With that in mind we will filter the events for any launched apps (also known as a process rollup) as well as any Android API calls (referred to as AndroidIntentSentIPC). Having this visibility gives us context that we’ll need in order to conduct a thorough investigation.
The second benefit of Falcon for Mobile is the detailed reporting and investigation capabilities that are available specifically with mobile devices. Using the Suspicious Events Report (Investigate > Mobile Hosts > Reports), we get an overview of the top statistics highlighting those devices that are jailbroken, rooted, and have sideloading enabled. This report immediately draws attention to the higher risk mobile devices. To take a closer look at a specific event, we can simply click on the Agent ID to pivot into an event search. This allows us to investigate the suspect device with all of the associated event data at our fingertips.
Finally, we are going to see how CrowdStrike enables threat hunting across the entire enterprise – including mobile devices. Beginning with an IP that we suspected to be a command and control server, ThreatGraph makes it possible for us to perform a simple search across all of our event data to understand if any of our hosts have communicated with this address. In the example we see 4 events across different platforms including Windows workstations/servers, Mac, Android, and iOS devices. With Falcon Insight we are able to do one search through CrowdStrike’s cloud delivered management platform to get complete results across the entire endpoint population.

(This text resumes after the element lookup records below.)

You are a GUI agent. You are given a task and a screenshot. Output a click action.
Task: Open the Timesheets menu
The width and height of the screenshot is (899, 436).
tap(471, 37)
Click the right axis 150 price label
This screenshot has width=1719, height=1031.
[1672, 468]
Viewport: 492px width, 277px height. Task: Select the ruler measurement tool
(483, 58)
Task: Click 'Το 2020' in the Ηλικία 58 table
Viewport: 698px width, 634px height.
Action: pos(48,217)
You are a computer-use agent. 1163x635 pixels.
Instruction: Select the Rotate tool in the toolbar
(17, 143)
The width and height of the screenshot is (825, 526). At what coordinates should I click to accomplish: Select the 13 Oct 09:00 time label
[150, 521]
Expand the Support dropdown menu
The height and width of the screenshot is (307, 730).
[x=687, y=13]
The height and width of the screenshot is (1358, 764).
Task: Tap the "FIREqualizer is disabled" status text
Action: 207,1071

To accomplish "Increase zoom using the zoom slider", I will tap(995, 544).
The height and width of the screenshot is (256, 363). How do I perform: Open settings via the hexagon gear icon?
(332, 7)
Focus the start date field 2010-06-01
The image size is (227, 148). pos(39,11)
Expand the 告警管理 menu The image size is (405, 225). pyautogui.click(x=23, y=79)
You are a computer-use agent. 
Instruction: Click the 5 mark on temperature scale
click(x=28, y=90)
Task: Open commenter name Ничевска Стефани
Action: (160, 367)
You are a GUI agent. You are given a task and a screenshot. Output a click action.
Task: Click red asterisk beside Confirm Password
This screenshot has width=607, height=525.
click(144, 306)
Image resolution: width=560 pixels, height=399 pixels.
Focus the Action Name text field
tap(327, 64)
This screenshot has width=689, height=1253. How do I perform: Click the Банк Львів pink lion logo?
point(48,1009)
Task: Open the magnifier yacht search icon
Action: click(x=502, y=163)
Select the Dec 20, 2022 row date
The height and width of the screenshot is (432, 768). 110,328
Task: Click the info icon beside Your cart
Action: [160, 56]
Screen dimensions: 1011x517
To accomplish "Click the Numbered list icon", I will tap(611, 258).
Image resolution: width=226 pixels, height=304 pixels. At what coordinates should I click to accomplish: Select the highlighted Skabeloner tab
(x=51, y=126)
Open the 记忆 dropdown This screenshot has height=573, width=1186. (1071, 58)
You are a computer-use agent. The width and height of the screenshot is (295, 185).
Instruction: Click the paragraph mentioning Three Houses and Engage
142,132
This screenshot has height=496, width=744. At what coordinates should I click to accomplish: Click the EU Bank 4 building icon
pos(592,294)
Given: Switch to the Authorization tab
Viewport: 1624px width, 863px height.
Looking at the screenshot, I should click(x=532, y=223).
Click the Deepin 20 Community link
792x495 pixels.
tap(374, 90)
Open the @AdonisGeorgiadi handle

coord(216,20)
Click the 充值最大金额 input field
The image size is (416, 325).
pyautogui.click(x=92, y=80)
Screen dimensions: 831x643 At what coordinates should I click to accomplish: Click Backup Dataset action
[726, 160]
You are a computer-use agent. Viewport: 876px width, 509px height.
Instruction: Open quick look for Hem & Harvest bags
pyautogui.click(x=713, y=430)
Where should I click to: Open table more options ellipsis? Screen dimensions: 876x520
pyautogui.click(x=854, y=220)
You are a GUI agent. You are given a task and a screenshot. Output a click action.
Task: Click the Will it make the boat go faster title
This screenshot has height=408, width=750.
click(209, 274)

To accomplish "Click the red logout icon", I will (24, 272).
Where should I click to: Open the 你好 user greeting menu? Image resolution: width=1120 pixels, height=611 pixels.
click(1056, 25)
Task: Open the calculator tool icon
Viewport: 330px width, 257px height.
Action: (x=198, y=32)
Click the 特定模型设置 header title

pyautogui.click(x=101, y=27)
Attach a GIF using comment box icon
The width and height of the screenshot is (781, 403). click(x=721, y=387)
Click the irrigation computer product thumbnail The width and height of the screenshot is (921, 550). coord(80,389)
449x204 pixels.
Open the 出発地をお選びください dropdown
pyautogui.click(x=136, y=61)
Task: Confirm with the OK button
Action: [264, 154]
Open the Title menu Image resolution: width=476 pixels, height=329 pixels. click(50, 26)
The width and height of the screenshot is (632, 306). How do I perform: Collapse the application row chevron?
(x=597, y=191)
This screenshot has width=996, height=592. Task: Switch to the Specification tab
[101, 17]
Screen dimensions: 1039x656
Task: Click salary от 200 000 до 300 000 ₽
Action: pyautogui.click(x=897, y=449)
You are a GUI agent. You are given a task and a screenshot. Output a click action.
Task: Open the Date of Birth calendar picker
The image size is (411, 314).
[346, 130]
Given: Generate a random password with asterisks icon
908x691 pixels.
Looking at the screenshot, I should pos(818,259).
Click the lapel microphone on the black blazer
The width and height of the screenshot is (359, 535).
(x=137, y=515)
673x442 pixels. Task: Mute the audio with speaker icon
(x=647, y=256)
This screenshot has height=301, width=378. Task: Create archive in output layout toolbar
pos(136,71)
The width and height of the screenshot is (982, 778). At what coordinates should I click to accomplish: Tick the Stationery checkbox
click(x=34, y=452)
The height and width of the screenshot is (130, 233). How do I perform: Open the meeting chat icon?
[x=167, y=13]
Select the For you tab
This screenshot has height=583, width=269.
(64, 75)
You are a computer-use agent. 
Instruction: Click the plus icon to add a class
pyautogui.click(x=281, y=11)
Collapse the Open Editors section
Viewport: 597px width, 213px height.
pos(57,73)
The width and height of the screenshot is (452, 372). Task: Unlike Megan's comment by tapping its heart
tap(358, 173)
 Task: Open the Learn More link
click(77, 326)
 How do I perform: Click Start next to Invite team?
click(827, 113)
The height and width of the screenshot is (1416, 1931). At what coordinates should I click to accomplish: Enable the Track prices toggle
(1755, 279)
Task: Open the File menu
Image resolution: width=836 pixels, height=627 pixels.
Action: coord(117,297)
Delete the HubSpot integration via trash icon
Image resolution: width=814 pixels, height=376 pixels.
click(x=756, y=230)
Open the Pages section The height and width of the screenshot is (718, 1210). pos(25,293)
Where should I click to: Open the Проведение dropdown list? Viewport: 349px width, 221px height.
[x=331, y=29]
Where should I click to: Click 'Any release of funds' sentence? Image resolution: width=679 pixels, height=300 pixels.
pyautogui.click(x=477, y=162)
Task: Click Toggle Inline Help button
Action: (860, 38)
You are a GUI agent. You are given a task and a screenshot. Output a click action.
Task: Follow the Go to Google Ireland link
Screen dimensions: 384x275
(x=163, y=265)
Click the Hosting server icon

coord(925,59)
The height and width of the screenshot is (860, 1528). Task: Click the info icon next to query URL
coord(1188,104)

RemoteAddressIP4=126.96.36.199 OR RemoteAddressIP6=188.8.131.52 | eval RemoteAddressIP=if(isnull(RemoteAddressIP4), RemoteAddressIP6, RemoteAddressIP4) | table _time ComputerName aid event_platform RemoteAddressIP
Crowdstrike has delivered EDR for mobile devices. This gives the organization greater visibility, reporting, and hunting capabilities for a better understanding of the devices, events and risks across the entire environment.